Task to carry out »
Beginning with the first line, transcribe the entries below exactly through the line containing "Given: Click the 치과위생사 category", inclusive.
+++ Data supplied +++
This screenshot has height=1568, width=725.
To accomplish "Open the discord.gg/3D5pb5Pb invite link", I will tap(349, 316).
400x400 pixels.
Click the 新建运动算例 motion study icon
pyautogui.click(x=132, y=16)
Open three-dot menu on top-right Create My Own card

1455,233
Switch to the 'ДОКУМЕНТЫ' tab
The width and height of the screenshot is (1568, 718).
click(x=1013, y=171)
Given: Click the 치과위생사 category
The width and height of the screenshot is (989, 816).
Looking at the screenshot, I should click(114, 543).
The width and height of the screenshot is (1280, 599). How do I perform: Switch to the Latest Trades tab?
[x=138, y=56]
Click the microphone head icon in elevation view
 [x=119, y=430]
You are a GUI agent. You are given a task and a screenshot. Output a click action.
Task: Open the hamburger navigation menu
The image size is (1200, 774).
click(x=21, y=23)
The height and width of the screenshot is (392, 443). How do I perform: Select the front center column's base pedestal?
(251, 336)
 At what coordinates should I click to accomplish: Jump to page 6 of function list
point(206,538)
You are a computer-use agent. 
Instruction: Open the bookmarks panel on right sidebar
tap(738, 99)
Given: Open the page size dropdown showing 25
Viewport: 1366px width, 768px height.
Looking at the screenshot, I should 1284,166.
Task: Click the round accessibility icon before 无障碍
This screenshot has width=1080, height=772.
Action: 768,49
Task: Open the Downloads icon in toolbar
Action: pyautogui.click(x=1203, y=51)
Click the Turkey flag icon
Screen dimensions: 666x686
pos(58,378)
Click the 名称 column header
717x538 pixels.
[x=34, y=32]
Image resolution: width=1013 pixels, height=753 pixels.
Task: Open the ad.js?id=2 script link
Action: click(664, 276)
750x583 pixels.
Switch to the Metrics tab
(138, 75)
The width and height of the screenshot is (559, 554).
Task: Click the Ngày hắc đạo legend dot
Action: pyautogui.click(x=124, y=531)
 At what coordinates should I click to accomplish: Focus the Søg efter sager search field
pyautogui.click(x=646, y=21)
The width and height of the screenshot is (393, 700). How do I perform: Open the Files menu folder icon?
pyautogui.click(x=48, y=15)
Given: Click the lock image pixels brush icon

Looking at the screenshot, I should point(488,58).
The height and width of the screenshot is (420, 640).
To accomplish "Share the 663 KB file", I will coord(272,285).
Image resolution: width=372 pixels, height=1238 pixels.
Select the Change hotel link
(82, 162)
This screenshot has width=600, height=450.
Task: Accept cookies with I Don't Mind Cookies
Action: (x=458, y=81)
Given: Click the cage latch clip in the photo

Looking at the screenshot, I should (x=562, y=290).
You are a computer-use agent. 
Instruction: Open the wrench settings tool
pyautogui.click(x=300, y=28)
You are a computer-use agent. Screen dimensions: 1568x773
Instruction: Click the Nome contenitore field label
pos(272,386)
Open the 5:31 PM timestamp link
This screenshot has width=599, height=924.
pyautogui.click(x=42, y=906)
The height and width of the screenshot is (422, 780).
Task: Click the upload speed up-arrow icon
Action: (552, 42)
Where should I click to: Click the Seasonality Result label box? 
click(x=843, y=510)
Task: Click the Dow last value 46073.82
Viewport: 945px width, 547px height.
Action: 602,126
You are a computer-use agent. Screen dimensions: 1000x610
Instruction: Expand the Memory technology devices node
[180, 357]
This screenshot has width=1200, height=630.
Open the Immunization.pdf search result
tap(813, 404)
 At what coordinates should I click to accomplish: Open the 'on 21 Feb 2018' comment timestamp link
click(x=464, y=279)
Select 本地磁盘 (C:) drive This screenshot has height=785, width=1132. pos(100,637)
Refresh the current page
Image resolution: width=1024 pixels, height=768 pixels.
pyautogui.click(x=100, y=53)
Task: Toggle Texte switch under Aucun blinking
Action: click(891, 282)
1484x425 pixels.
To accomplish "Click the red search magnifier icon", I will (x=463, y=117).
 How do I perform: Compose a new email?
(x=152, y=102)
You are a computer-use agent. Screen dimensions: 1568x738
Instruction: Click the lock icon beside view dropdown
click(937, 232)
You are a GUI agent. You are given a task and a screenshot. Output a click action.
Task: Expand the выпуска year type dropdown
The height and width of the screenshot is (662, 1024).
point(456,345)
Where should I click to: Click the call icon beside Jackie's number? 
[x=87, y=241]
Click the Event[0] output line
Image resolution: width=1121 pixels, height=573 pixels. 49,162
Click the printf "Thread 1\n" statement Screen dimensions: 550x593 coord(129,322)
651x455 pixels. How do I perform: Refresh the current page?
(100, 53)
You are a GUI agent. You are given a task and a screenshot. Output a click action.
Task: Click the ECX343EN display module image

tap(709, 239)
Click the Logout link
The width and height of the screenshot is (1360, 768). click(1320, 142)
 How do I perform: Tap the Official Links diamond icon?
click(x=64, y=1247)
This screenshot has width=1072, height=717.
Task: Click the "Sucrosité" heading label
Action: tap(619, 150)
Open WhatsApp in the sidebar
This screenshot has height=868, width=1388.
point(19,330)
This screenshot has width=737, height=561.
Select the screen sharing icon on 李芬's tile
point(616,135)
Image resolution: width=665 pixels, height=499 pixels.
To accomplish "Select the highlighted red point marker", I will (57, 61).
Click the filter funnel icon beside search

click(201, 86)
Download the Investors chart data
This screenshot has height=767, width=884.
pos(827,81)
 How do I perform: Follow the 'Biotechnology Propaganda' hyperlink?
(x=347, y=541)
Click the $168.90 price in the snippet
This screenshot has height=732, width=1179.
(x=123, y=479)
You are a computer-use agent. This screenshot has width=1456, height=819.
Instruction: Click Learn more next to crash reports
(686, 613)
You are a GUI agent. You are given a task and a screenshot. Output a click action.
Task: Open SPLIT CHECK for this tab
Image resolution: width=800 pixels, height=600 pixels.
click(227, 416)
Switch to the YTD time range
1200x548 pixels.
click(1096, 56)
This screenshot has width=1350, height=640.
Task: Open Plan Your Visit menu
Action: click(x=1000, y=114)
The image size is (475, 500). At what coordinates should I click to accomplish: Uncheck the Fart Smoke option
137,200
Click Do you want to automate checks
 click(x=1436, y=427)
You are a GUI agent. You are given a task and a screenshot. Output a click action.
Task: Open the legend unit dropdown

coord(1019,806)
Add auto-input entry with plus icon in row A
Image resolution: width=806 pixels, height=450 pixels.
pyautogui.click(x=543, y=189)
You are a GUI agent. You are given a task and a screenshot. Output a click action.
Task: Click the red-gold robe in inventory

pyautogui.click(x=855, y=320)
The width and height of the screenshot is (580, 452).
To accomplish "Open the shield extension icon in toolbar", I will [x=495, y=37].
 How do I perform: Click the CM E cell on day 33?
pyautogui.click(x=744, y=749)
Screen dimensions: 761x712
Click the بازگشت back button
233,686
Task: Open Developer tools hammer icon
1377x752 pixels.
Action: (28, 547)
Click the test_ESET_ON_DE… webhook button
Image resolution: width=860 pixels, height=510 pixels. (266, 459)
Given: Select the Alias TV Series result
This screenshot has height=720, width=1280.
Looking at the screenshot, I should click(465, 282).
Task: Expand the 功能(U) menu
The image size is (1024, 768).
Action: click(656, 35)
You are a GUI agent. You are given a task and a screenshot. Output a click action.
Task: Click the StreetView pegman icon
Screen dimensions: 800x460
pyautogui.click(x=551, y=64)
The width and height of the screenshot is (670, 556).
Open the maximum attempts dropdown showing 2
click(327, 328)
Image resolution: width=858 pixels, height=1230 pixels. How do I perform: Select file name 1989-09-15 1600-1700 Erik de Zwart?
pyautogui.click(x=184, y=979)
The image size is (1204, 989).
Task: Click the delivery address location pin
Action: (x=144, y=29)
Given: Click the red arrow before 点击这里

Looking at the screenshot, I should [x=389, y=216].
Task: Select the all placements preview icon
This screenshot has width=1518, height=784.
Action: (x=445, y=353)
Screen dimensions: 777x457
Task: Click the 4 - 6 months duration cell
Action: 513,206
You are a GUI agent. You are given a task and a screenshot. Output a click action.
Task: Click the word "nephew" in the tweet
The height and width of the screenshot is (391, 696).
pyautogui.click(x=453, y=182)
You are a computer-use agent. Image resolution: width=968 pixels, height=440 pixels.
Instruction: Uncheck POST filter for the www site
+++
Expected answer »
This screenshot has height=1568, width=725.
To accomplish "Open the discord.gg/3D5pb5Pb invite link", I will tap(349, 316).
400x400 pixels.
Click the 新建运动算例 motion study icon
pyautogui.click(x=132, y=16)
Open three-dot menu on top-right Create My Own card

1455,233
Switch to the 'ДОКУМЕНТЫ' tab
The width and height of the screenshot is (1568, 718).
click(x=1013, y=171)
Given: Click the 치과위생사 category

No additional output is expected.